Recorded data
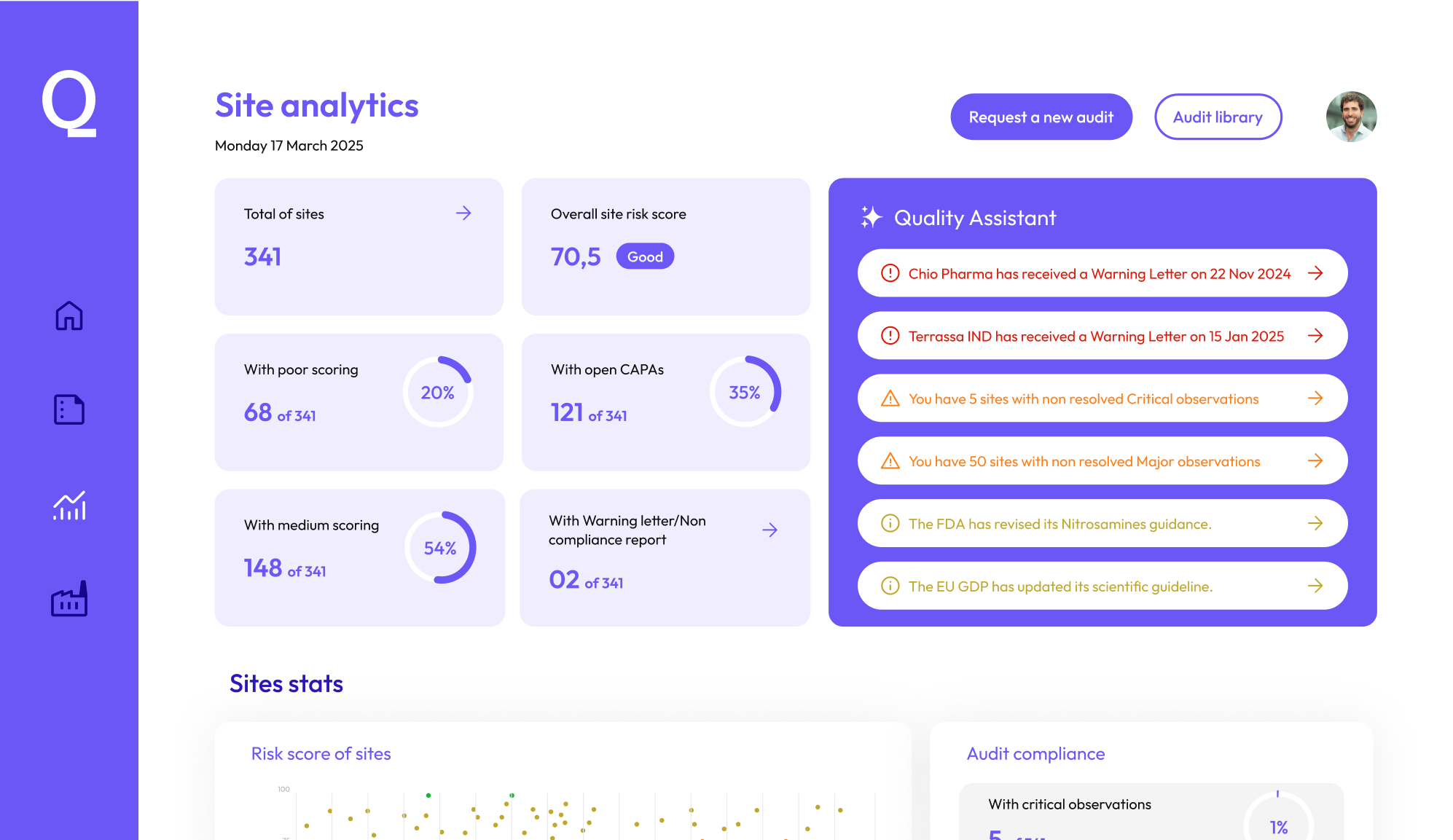Click info icon beside FDA Nitrosamines notice
The width and height of the screenshot is (1453, 840).
point(890,523)
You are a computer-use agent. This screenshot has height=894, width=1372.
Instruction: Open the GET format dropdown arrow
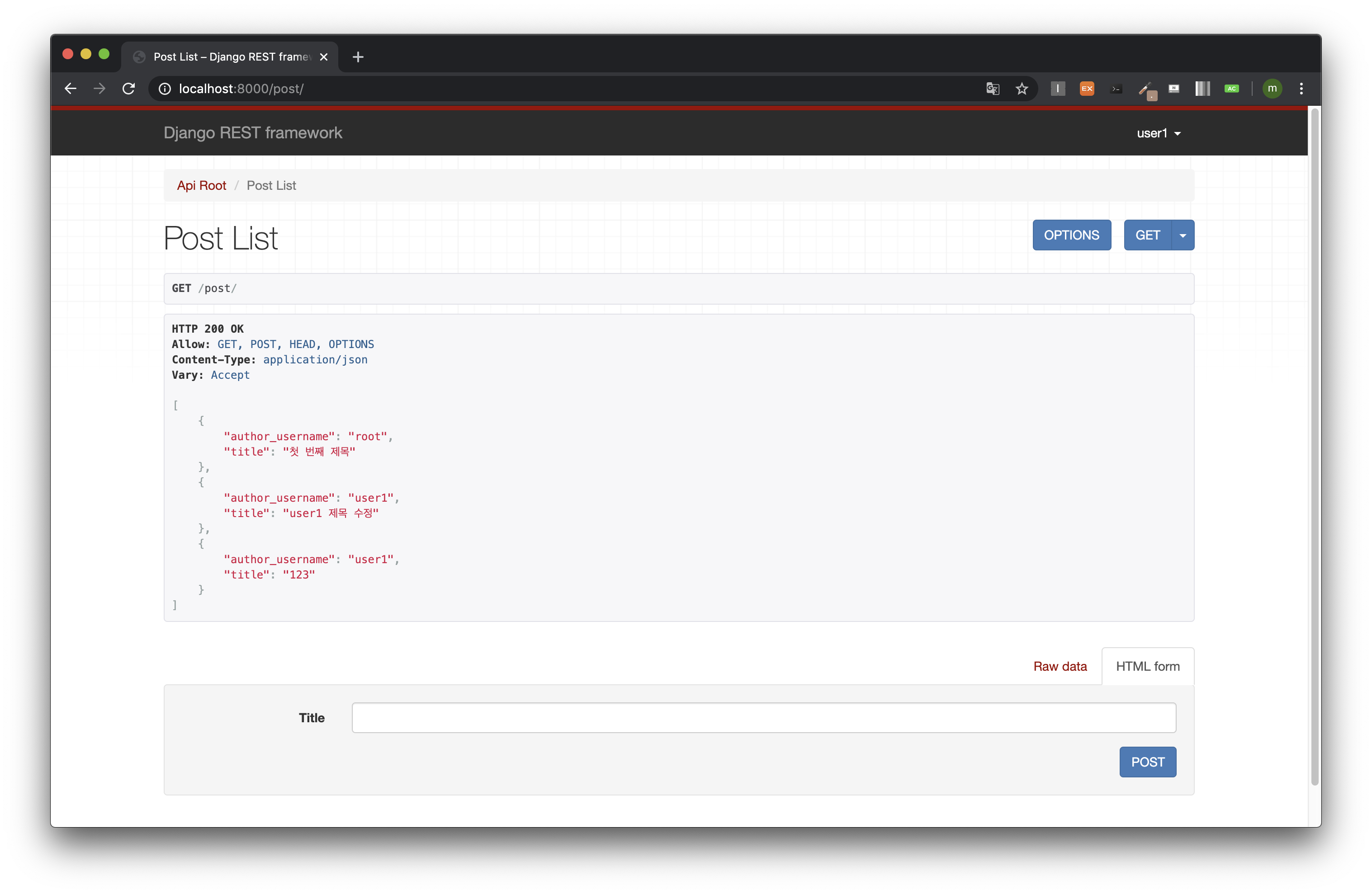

**PROBLEM DETAILS**:
Write out, exactly and with nothing added, every line from the one that holds "You are a computer-use" to the end of the entries above; pictures stay out.

**RESPONSE BELOW**:
You are a computer-use agent. This screenshot has height=894, width=1372.
Instruction: Open the GET format dropdown arrow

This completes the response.